__What the task asks__
Transcribe all the records exactly and omit any images they hold.

Screenshot grounding data:
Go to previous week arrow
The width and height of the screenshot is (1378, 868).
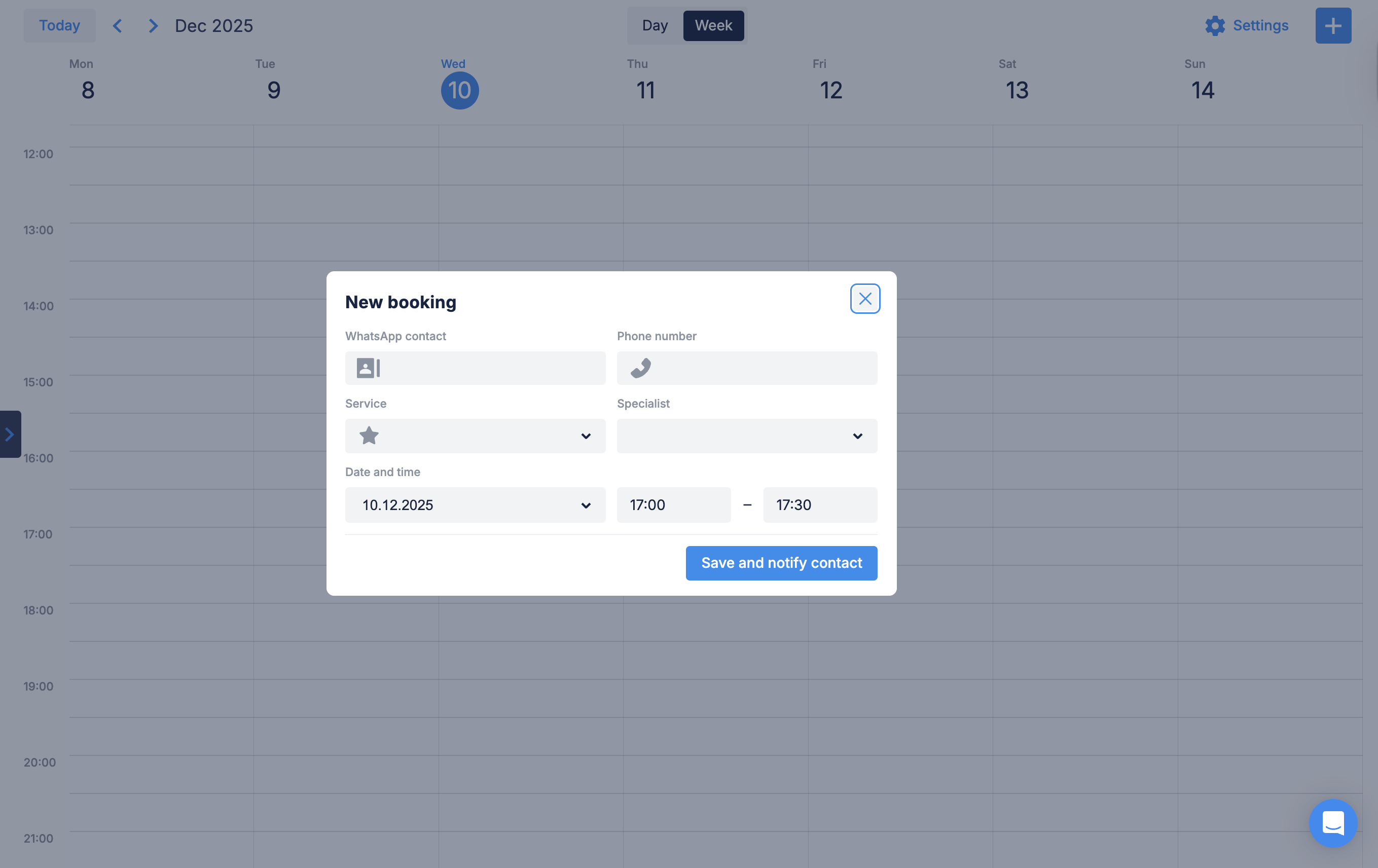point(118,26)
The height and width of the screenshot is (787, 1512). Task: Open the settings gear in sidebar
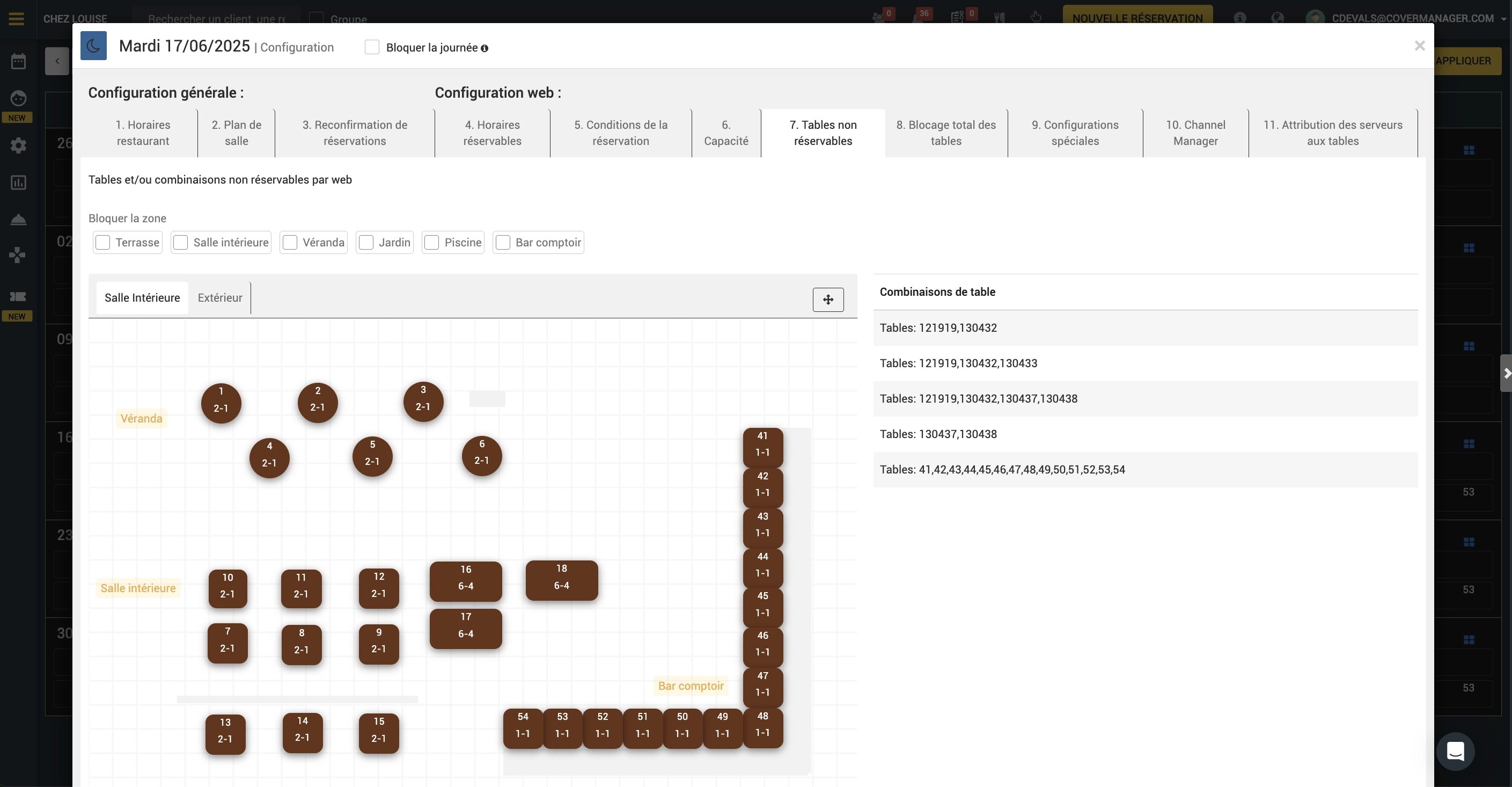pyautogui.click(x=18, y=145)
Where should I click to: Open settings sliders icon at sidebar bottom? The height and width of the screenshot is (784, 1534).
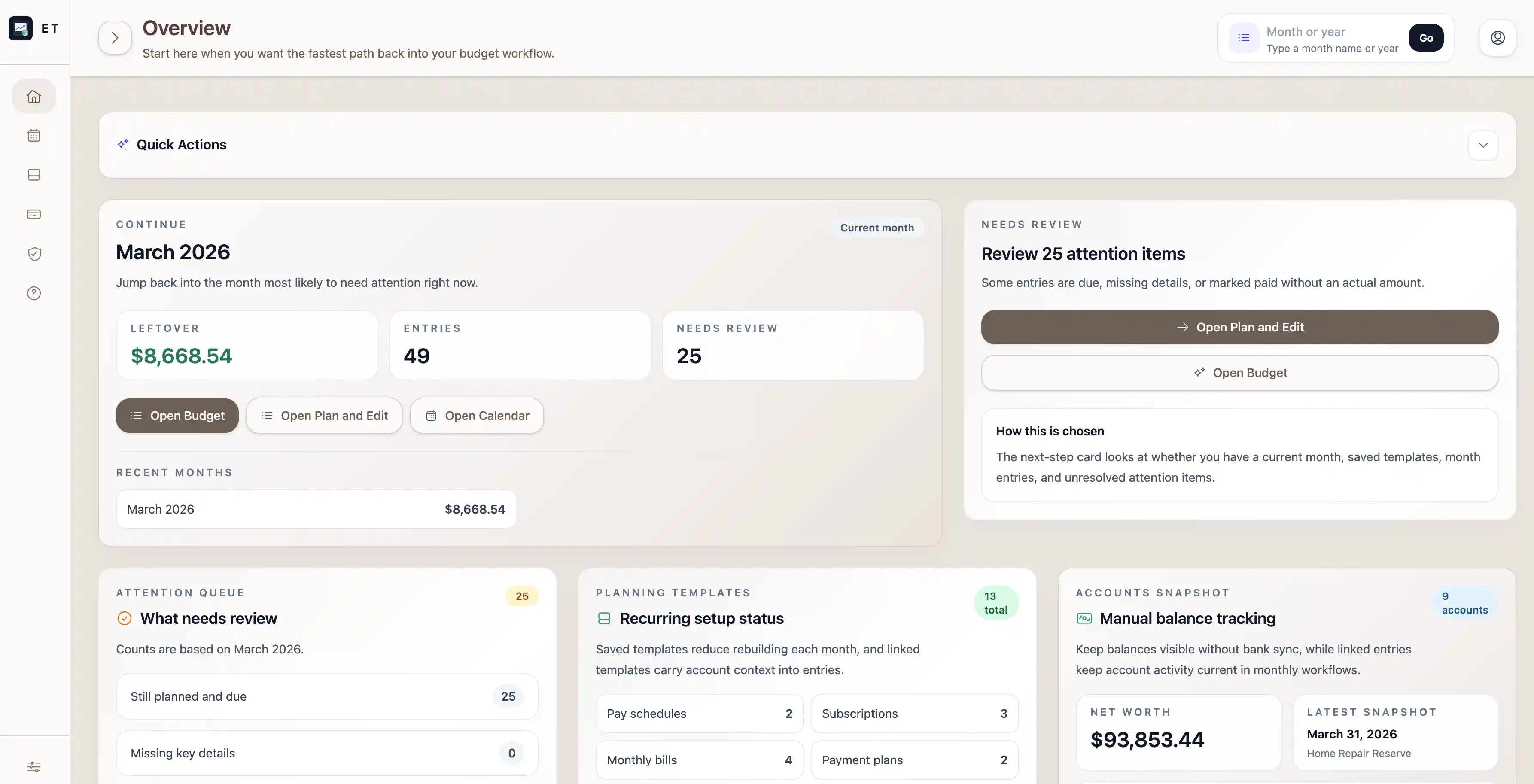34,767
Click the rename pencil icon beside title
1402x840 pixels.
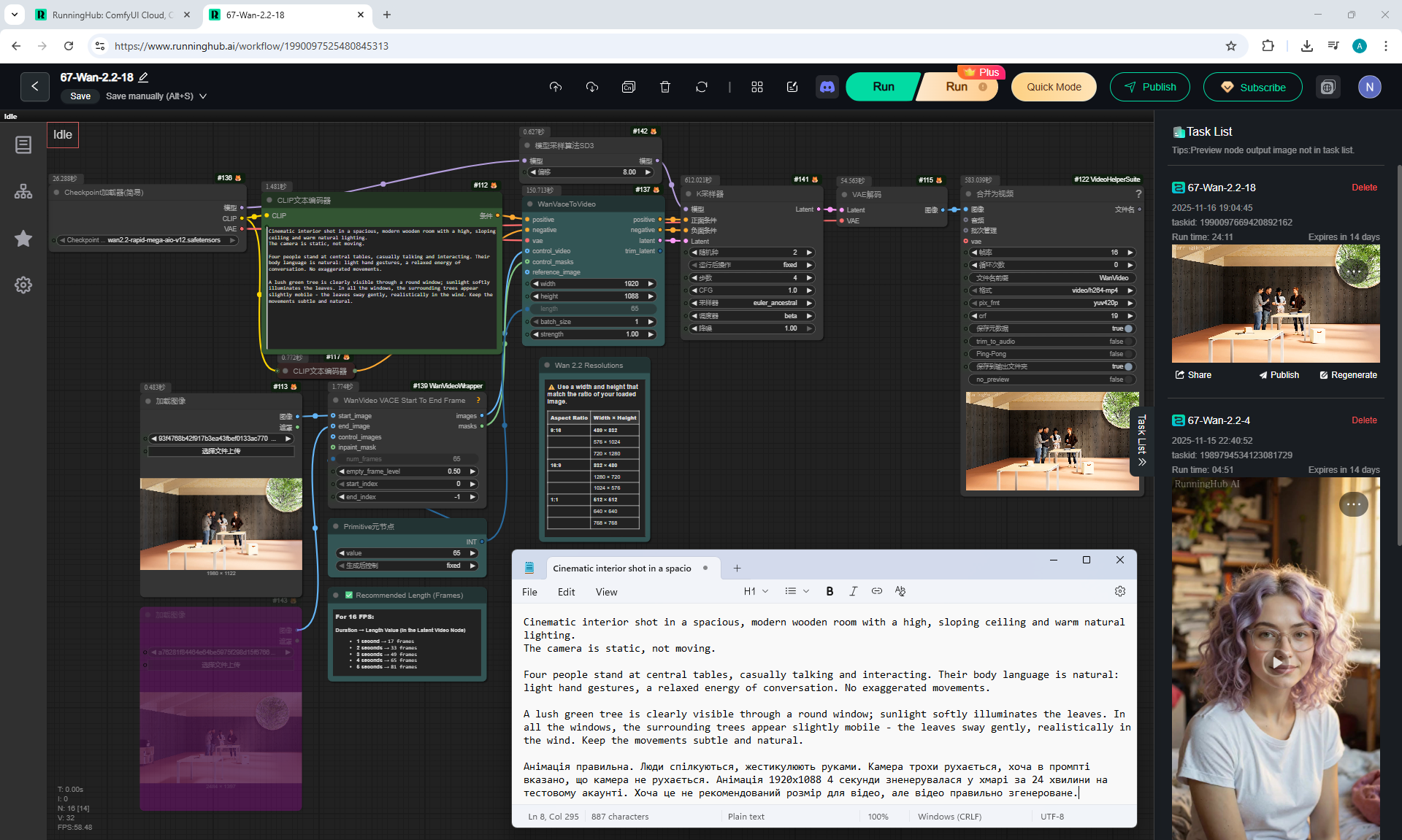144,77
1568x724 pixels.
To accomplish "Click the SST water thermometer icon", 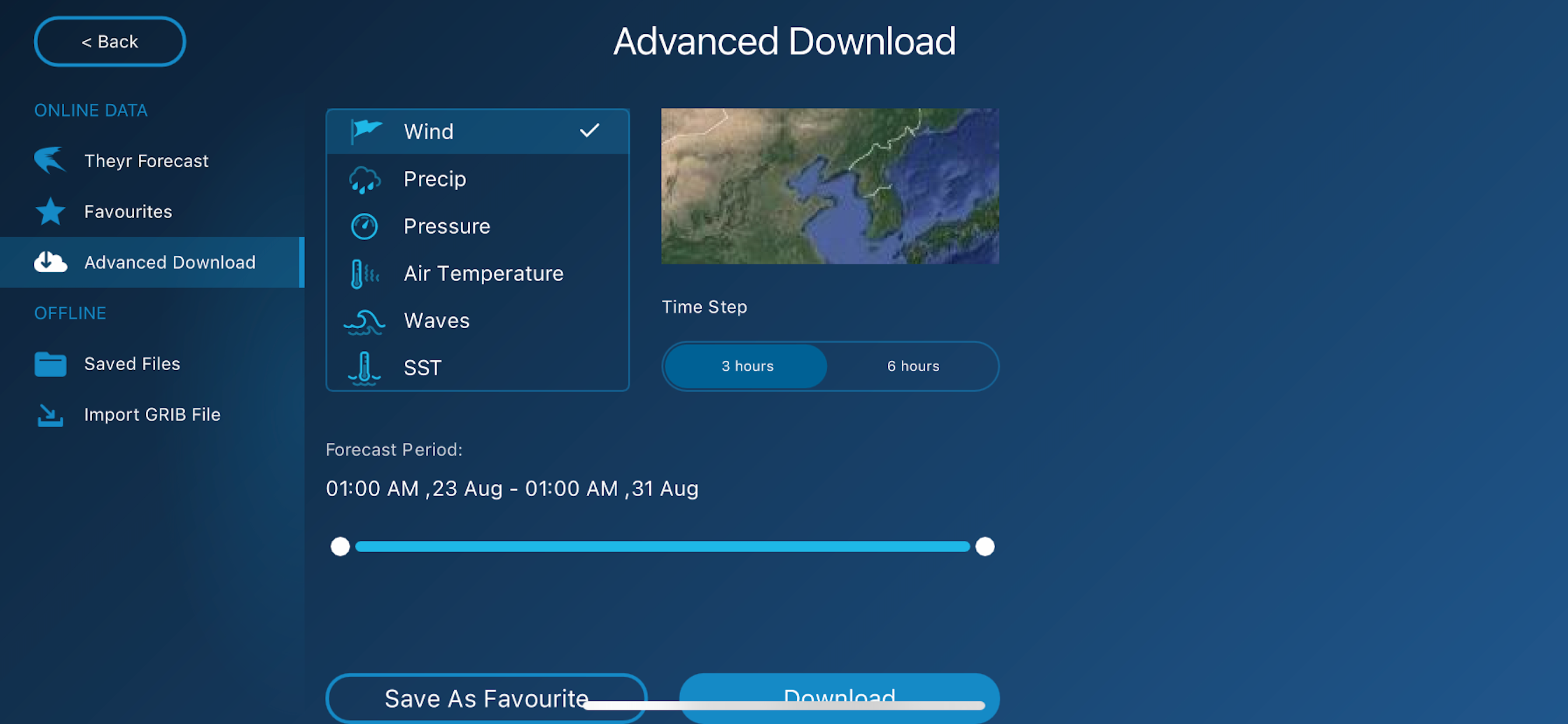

__Result of this exercise__
Go to previous week arrow
The width and height of the screenshot is (1378, 868).
point(118,26)
The height and width of the screenshot is (787, 1512). Task: Open the settings gear in sidebar
pyautogui.click(x=18, y=145)
Where should I click to: Open settings sliders icon at sidebar bottom? The height and width of the screenshot is (784, 1534).
34,767
Click the rename pencil icon beside title
1402x840 pixels.
144,77
1568x724 pixels.
To accomplish "Click the SST water thermometer icon", 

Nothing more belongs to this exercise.